У него не было ни малейшего желания встречаться с этой Адой Зиннер.
Он сказал продавцу:
– Я с удовольствием возьму эти две картины, но, пожалуйста, позаботьтесь о передаче денег и не говорите, что купил я. Эта девушка, должно быть, моя дальняя родственница, и у меня нет ни малейшего желания с ней знакомиться. Но картины мне нравятся. Спросите ее о цене.
20
У Гарри не было никакого желания знакомиться с Адой Зиннер, но он не мог перестать говорить о ее картинах и показывать их гостям; они притягивали, в них была дикая, странная, но настоящая поэзия. На обедах у Лоранс всегда находились люди, которые спрашивали про «картины неизвестной художницы». Гарри держал их дома, в прелестной комнате с окном причудливой формы, напоминавшей корзинку; дневной свет падал оттуда на эти два полотна с замечательной мягкостью.
Так имя Ады стало известно в мире, само существование которого было для нее столь же туманным, как далекая планета, тогда как сама она жила бедно и одиноко. Однажды друзья Гарри и Лоранс, обедавшие у них дома, сказали, что, в конце концов, у этой молодой женщины могут быть и другие работы, не менее интересные, чем эти, и хорошо бы на них посмотреть. Они предложили сходить к ней в студию, если она еще живет в Париже, если она еще жива. Было бы забавно, думали они, прийти к ней домой без предупреждения, заставить ее глаза блестеть от предвкушения удачи и славы, а потом уйти и сразу же забыть ее, если она не оправдает возложенных на нее надежд. Конечно, они так не говорили: они были полны добрых намерений, цивилизованны и доброжелательны, но любопытны и жаждали новых ощущений. И наконец, больше всего на свете они любили искусство. Не говорила ли одна из них, американка с румяными щеками и выкрашенными в белый цвет волосами: «Я не могу жить без музыки. Я бы бросила своего больного ребенка, чтобы поехать в Зальцбург и послушать „Маленькую ночную серенаду“». Она сама верила в то, что говорила, но в действительности не могла знать, что бы стала делать у постели больного ребенка: у нее были только собаки.
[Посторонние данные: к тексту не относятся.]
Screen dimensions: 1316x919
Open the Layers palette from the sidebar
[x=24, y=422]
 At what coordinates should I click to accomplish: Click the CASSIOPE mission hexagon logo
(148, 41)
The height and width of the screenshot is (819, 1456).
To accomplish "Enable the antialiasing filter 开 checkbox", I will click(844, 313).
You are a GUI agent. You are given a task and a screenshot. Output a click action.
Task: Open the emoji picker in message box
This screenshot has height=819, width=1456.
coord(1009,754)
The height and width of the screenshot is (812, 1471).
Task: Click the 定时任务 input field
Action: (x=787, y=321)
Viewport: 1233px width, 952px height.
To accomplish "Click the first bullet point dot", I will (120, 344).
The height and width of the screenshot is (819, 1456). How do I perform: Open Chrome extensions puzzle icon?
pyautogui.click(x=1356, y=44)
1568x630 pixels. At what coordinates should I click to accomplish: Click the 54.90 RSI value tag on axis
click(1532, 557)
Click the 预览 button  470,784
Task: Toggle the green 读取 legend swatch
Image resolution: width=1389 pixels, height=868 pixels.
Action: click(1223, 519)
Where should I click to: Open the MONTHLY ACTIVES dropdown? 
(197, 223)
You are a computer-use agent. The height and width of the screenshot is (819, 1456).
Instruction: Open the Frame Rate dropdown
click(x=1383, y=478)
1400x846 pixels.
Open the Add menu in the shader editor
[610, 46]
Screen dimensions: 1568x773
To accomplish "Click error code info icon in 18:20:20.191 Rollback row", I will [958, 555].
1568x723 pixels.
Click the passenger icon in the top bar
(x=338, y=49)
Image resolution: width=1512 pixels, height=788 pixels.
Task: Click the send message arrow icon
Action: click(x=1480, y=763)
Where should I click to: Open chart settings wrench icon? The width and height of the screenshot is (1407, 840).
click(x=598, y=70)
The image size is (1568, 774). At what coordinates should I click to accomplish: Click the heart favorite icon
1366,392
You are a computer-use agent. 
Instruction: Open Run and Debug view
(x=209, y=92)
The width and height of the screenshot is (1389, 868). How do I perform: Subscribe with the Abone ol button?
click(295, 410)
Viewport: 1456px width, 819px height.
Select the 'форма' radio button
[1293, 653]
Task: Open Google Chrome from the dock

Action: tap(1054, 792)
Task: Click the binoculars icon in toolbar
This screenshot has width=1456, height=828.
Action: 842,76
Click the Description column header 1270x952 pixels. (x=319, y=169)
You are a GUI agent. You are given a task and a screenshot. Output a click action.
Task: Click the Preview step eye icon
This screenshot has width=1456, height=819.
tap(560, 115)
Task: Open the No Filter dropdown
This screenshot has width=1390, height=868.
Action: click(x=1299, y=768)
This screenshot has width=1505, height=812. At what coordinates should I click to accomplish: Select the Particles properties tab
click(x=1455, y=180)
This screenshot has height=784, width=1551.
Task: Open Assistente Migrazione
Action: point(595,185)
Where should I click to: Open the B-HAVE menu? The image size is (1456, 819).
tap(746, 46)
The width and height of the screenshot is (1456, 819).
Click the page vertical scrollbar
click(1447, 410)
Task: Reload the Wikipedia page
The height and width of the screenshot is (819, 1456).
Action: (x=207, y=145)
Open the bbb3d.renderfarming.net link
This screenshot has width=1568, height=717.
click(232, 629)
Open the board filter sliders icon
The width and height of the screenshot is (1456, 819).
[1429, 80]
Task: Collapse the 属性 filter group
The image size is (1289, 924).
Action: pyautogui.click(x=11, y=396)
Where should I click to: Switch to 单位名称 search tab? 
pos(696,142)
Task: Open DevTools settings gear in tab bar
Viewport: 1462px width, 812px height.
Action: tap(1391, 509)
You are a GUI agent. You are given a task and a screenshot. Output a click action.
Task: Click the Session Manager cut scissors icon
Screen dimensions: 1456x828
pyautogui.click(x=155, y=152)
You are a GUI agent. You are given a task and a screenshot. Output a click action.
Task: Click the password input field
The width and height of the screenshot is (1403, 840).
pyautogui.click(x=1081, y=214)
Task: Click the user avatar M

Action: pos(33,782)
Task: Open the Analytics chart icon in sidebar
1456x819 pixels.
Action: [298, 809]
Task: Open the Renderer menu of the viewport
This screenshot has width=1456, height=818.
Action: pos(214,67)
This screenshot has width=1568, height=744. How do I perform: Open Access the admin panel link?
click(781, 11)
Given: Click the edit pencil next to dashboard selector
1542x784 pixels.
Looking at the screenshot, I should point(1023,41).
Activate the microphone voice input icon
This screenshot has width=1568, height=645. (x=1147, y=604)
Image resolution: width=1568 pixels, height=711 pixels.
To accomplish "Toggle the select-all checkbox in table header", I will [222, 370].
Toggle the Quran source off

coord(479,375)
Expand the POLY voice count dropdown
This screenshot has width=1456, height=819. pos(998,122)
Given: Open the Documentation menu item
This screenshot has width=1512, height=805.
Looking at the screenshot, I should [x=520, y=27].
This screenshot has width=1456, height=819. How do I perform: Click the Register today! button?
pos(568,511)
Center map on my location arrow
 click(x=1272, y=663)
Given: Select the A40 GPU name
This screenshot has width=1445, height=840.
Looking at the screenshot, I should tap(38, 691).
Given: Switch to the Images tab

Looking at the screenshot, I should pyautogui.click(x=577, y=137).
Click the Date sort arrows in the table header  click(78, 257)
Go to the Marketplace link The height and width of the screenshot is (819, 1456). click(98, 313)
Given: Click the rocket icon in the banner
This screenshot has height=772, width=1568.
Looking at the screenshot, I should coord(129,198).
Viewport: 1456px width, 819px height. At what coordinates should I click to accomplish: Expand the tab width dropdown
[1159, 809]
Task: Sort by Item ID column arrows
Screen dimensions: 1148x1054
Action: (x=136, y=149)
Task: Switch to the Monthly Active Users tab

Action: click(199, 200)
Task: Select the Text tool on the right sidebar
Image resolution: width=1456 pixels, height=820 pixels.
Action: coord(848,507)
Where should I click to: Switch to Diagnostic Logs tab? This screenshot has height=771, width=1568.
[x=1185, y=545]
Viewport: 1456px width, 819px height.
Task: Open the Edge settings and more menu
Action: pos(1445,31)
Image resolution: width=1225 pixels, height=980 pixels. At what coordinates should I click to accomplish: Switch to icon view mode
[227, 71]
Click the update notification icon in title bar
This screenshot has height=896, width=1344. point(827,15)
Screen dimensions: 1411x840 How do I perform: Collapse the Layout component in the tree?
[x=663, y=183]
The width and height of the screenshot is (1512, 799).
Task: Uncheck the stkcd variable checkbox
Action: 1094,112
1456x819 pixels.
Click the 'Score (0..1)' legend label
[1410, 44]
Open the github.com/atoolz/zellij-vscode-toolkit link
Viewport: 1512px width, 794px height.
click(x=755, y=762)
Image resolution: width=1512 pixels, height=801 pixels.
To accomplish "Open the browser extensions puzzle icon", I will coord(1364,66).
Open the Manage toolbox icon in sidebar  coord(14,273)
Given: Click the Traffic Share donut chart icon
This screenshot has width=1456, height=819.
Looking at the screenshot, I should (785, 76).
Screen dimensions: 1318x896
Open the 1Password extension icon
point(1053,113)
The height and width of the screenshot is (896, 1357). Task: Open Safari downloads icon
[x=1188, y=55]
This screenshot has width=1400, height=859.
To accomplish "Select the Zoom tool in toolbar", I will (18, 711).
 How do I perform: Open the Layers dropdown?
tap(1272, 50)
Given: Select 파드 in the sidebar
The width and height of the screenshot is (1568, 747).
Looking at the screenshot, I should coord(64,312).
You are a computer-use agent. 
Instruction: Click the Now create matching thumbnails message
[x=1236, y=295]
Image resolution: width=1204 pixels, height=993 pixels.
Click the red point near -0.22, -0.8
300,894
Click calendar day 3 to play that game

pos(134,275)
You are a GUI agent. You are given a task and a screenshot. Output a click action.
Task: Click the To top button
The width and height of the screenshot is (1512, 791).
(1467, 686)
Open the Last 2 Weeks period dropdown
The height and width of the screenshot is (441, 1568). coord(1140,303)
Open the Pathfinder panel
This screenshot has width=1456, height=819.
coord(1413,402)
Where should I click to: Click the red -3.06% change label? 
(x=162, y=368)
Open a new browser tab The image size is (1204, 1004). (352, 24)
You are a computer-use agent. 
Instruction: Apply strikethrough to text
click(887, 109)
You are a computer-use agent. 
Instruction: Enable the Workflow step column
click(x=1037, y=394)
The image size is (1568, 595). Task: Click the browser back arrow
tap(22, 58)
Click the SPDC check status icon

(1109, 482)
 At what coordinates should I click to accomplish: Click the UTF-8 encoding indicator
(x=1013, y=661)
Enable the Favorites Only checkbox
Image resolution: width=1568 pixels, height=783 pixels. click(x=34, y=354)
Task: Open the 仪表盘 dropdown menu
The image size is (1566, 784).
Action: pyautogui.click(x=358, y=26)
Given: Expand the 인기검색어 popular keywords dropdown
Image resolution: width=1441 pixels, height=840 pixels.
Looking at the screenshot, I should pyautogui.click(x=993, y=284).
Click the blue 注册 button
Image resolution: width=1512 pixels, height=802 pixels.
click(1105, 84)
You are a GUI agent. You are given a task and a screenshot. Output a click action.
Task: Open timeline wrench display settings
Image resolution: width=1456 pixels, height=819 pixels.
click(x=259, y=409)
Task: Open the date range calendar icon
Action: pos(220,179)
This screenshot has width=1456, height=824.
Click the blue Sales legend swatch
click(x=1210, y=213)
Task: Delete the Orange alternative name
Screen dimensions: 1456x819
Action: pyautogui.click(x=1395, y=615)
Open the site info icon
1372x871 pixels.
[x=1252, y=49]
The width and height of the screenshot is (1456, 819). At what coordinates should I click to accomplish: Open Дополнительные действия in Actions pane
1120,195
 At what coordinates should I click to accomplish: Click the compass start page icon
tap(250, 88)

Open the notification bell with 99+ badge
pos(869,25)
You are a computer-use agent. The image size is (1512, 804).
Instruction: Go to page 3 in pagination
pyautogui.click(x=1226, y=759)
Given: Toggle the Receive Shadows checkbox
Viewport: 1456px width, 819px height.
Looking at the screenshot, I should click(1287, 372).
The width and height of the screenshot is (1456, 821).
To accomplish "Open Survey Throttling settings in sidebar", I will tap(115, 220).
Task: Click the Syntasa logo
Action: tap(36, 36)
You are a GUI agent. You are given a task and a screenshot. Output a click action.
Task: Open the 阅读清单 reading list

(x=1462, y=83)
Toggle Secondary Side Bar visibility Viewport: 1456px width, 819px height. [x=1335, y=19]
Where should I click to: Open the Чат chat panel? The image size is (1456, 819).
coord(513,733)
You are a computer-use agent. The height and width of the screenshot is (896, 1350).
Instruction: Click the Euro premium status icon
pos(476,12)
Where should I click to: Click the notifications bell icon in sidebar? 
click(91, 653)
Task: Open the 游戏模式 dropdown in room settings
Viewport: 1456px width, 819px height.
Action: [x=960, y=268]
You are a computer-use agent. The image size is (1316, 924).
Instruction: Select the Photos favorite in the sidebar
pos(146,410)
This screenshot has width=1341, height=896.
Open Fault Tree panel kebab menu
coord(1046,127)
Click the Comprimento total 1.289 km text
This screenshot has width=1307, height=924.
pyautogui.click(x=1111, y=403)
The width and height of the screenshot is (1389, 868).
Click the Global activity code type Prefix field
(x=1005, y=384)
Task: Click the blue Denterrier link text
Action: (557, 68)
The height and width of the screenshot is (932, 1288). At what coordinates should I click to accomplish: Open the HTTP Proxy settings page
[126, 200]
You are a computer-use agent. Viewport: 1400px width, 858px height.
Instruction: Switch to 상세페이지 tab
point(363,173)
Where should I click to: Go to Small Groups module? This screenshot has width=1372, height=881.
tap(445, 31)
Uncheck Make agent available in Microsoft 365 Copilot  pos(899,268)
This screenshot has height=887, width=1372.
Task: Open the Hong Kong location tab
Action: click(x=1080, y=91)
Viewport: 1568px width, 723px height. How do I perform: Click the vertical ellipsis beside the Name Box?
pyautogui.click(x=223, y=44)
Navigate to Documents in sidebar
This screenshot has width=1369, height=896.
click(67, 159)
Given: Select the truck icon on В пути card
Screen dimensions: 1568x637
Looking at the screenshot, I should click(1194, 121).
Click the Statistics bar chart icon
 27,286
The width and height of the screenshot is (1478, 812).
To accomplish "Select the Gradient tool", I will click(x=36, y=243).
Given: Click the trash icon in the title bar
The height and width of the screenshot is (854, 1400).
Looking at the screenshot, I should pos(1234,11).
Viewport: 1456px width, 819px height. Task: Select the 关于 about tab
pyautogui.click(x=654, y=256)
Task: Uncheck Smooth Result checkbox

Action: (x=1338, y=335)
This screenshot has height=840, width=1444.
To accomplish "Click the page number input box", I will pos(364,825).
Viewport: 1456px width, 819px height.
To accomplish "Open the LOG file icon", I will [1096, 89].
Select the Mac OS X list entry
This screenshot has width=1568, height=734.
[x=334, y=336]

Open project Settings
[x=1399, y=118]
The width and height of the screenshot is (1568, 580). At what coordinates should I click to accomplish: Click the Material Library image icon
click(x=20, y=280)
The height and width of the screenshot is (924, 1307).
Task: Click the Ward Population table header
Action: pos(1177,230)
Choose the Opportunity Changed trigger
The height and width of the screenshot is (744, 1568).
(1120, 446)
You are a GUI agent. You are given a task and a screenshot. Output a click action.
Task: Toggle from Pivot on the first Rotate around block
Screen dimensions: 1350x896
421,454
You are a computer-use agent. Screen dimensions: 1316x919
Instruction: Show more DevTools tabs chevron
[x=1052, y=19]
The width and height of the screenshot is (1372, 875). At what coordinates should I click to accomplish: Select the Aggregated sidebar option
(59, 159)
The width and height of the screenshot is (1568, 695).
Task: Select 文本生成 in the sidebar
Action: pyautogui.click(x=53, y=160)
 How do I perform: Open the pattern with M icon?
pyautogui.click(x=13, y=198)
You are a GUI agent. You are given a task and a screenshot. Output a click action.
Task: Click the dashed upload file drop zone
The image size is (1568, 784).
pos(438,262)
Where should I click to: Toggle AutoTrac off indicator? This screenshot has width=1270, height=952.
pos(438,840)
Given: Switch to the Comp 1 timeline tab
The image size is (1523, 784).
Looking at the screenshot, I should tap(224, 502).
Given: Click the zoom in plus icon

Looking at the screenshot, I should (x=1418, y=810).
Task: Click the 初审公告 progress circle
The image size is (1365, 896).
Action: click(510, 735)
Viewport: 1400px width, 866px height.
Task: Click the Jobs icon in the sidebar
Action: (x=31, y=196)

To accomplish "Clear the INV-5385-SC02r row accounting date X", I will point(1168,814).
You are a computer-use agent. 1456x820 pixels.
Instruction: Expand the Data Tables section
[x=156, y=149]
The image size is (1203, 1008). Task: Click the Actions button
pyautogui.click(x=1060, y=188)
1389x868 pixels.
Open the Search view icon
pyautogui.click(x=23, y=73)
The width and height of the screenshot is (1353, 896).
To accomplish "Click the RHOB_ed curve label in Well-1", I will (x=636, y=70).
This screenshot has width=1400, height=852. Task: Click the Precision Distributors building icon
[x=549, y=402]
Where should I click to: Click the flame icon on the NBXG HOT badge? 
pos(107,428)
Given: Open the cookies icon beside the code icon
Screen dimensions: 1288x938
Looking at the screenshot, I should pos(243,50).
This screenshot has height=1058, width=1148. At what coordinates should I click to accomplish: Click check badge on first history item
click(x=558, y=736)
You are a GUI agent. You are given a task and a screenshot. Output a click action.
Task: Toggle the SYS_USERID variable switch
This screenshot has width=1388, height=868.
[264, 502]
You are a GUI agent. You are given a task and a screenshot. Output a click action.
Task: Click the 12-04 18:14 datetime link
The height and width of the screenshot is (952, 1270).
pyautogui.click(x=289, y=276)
Гарри, сам не зная, почему, пытался отговорить их, но они, как дети, которым хочется увидеть что-то новое, были так полны энтузиазма, что в конце концов убедили хозяина дома.
– Да ну же, Гарри, ведь вы в восторге от картин этой девочки!
– Нет, не совсем. Мне кажется, она в равной мере талантлива и неумела, но в то же время у нее есть дикая и темная сторона…
– Это же как раз то, что вы любите…
Он не ответил. Как заставить их понять суеверный трепет, охвативший его при взгляде на эти картины, как при входе в заброшенный дом, где жили и умерли люди, когда-то знакомые, когда-то любимые? Но какой смысл говорить? Лучше было сдаться и вежливо ответить:
– Но я с удовольствием пойду, если вам так хочется.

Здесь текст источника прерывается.